WORK TO BE COMPLETED »
Please reproduce the whole listing without altering anything.

==================================================

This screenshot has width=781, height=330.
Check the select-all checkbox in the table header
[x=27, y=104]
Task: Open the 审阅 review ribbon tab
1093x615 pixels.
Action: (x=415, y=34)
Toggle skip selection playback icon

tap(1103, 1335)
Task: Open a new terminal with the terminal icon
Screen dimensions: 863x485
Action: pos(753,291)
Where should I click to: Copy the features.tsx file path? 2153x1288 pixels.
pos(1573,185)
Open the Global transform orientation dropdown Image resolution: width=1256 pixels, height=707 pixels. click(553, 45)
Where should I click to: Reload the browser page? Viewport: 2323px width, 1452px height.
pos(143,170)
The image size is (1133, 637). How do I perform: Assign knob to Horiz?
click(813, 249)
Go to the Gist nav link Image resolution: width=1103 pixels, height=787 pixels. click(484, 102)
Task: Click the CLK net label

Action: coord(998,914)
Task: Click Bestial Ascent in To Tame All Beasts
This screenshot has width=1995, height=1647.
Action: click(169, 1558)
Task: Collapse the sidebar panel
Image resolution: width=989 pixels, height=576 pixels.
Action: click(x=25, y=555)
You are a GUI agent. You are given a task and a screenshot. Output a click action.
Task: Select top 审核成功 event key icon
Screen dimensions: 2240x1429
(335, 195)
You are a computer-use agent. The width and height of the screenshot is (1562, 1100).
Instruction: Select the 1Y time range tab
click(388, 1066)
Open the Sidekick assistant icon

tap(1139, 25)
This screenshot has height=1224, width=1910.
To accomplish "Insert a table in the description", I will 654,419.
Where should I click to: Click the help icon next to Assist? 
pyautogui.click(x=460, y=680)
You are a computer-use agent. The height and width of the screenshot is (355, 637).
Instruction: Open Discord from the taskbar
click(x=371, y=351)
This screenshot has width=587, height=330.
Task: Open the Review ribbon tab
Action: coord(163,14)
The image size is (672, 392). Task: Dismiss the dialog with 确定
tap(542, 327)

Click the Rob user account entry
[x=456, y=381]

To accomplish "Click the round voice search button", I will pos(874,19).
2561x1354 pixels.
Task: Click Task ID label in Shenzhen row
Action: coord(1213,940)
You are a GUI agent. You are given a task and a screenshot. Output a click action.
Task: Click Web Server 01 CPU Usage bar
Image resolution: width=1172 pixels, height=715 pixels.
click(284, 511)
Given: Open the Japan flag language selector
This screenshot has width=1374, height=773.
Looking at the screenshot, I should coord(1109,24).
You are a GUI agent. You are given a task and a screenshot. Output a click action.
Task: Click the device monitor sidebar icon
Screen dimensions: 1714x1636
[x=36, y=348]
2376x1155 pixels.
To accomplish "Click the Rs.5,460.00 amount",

==================================================

ANSWER TO THIS EXERCISE »
This screenshot has width=781, height=330.
Check the select-all checkbox in the table header
[x=27, y=104]
Task: Open the 审阅 review ribbon tab
1093x615 pixels.
Action: (x=415, y=34)
Toggle skip selection playback icon

tap(1103, 1335)
Task: Open a new terminal with the terminal icon
Screen dimensions: 863x485
Action: pos(753,291)
Where should I click to: Copy the features.tsx file path? 2153x1288 pixels.
pos(1573,185)
Open the Global transform orientation dropdown Image resolution: width=1256 pixels, height=707 pixels. click(553, 45)
Where should I click to: Reload the browser page? Viewport: 2323px width, 1452px height.
pos(143,170)
The image size is (1133, 637). How do I perform: Assign knob to Horiz?
click(813, 249)
Go to the Gist nav link Image resolution: width=1103 pixels, height=787 pixels. click(484, 102)
Task: Click the CLK net label

Action: coord(998,914)
Task: Click Bestial Ascent in To Tame All Beasts
This screenshot has width=1995, height=1647.
Action: click(169, 1558)
Task: Collapse the sidebar panel
Image resolution: width=989 pixels, height=576 pixels.
Action: click(x=25, y=555)
You are a GUI agent. You are given a task and a screenshot. Output a click action.
Task: Select top 审核成功 event key icon
Screen dimensions: 2240x1429
(335, 195)
You are a computer-use agent. The width and height of the screenshot is (1562, 1100).
Instruction: Select the 1Y time range tab
click(388, 1066)
Open the Sidekick assistant icon

tap(1139, 25)
This screenshot has height=1224, width=1910.
To accomplish "Insert a table in the description", I will 654,419.
Where should I click to: Click the help icon next to Assist? 
pyautogui.click(x=460, y=680)
You are a computer-use agent. The height and width of the screenshot is (355, 637).
Instruction: Open Discord from the taskbar
click(x=371, y=351)
This screenshot has width=587, height=330.
Task: Open the Review ribbon tab
Action: coord(163,14)
The image size is (672, 392). Task: Dismiss the dialog with 确定
tap(542, 327)

Click the Rob user account entry
[x=456, y=381]

To accomplish "Click the round voice search button", I will pos(874,19).
2561x1354 pixels.
Task: Click Task ID label in Shenzhen row
Action: coord(1213,940)
You are a GUI agent. You are given a task and a screenshot. Output a click action.
Task: Click Web Server 01 CPU Usage bar
Image resolution: width=1172 pixels, height=715 pixels.
click(284, 511)
Given: Open the Japan flag language selector
This screenshot has width=1374, height=773.
Looking at the screenshot, I should coord(1109,24).
You are a GUI agent. You are given a task and a screenshot. Output a click action.
Task: Click the device monitor sidebar icon
Screen dimensions: 1714x1636
[x=36, y=348]
2376x1155 pixels.
To accomplish "Click the Rs.5,460.00 amount",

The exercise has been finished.